Recent news that the National Security Agency (NSA) intercepted two messages the day before the World Trade Center and Pentagon attacks -- messages that indicated imminent action -- obliges us to reconsider whether the airliner hijackings that led to 3,000 lost lives and $20 billion in property damage could have been foiled.
FBI director Robert S. Mueller, strongly defending his agency and the U.S. intelligence community as a whole, has repeatedly asserted that September 11 could not have been prevented (although lately he has moved to the position that it might have been predicted if intelligence could have connected the dots in time). The weight of secret evidence, however, led Republican senator Arlen Specter to contend that warning signs add up to "a virtual blueprint" of the plan for 9-11. Specter made that statement when the Senate Intelligence Committee began closed hearings into these events early in June, but the FBI presentation that led him to that conclusion remains classified.
The latest move by the administration seems to be a crackdown on intelligence investigation leaks due to the NSA revelations. But the American people are entitled to a full accounting. It is necessary to know whether 9-11 adds up to an intelligence failure greater than Pearl Harbor, as some have said, or not. This is all the more urgent given that knowledge of the NSA intercepts now permits us to construct a different story line, according to which the horrible attacks could not only have been predicted, but likely prevented as well.
First, consider the general scenario of using aircraft as weapons to attack buildings. The CIA learned of a scheme to do this against its own headquarters as early as 1995. Later there were reports of plots in Turkey to crash planes into a landmark Istanbul mosque, and in France that Muslim terrorists planned a similar action against the Eiffel Tower. A report for the CIA from the Federal Research Division of the Library of Congress in 1999 explicitly called attention to the possibility of an aircraft attack against either the Pentagon or CIA.
Next, consider al-Qaeda's interest in aircraft. A witness in the pre-9/11 trial of terrorists accused of bombing U.S. embassies in Africa testified that he had bought a plane for Osama bin Laden in 1992 and that the al-Qaeda leader was interested in pilots. The New York Times reported in early June that this information had been given to the FBI in 1999. One of the defendants in the embassy bombings, which were linked to al-Qaeda at the time, had trained in a U.S. flight school and that garnered FBI attention in 1998. In August 2000, telephone calls monitored by Italian authorities and shared with the FBI recorded suspected terrorists discussing studying airplanes and bringing home a window or a piece of a plane, a clear reference to destruction of an aircraft.
In the winter of 2000-2001, the al-Qaeda terrorists who actually flew the planes of 9/11 were moving into the U.S. and getting their own training. Two of them were known to the CIA as participants in a January 2000 meeting of top terrorists that took place in Malaysia. The agency passed that information to the FBI early in 2001. The suspected terrorist now on trial, Zacarias Moussaoui, visited Malasia and stayed with the same individual who had organized the Al Qaeda confab. Two other future pilots, including ringleader Mohammed Atta, were actually involved in an aviation incident blocking a runway in Miami in December 2000.
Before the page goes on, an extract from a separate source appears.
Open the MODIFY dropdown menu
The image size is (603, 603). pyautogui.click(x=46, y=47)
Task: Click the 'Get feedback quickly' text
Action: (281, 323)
Now consider a different investigative response to these elements of information. Suppose that Atta and his confederate had been placed under surveillance after the Miami incident. Atta's movements could have established that coordination of some kind of plot was underway, and his German background might have revealed the cash movements used to finance 9-11. Tracing those, as well as phone calls and e-mail, could have led to identification of many of the perpetrators. The two participants at the Malaysia meeting, placed on U.S. watch lists, could have led to Moussaoui, and surveillance of their movements when they entered the U.S. in August could have afforded another opportunity to identify the other conspirators. Tracking Moussaoui to his U.S. pilot school could have clinched the terrorist aim of using aircraft and established the necessity for hijacking. Thus, when FBI agent Kenneth J. Williams submitted his now notorious August 2001 memo recommending checks of U.S. flight schools, action could have been taken, affording an additional opportunity to identify the prospective pilots.
This inevitably brings us back to the NSA. Bush administration warnings a month ago of possible terrorism during the Memorial Day weekend stated that al-Qaeda communications traffic was at the same level as before 9-11 -- revealing that NSA had a count on that traffic before September 11. The two messages of September 10 -- "The match is about to begin," and "Tomorrow is zero hour" -- would thus have had a concrete context and permitted immediate U.S. action to beef up airport security.
It was widely reported in early March of this year that nine of the nineteen hijackers were singled out for special scrutiny on the morning of September 11 but none were questioned. Armed with names of the trained pilots and specific suspicions of imminent hijackings, the airport security response could have been much different. Even pulling aside some of these individuals for questioning long enough for them to miss their intended flights would have completely disrupted the plan that led to horror on September 11. This possible story line is the reason why Congress's investigation of the 9-11 attacks needs to provide the American people with satisfactory answers -- and explain whether 9-11 really was our modern day Pearl Harbor.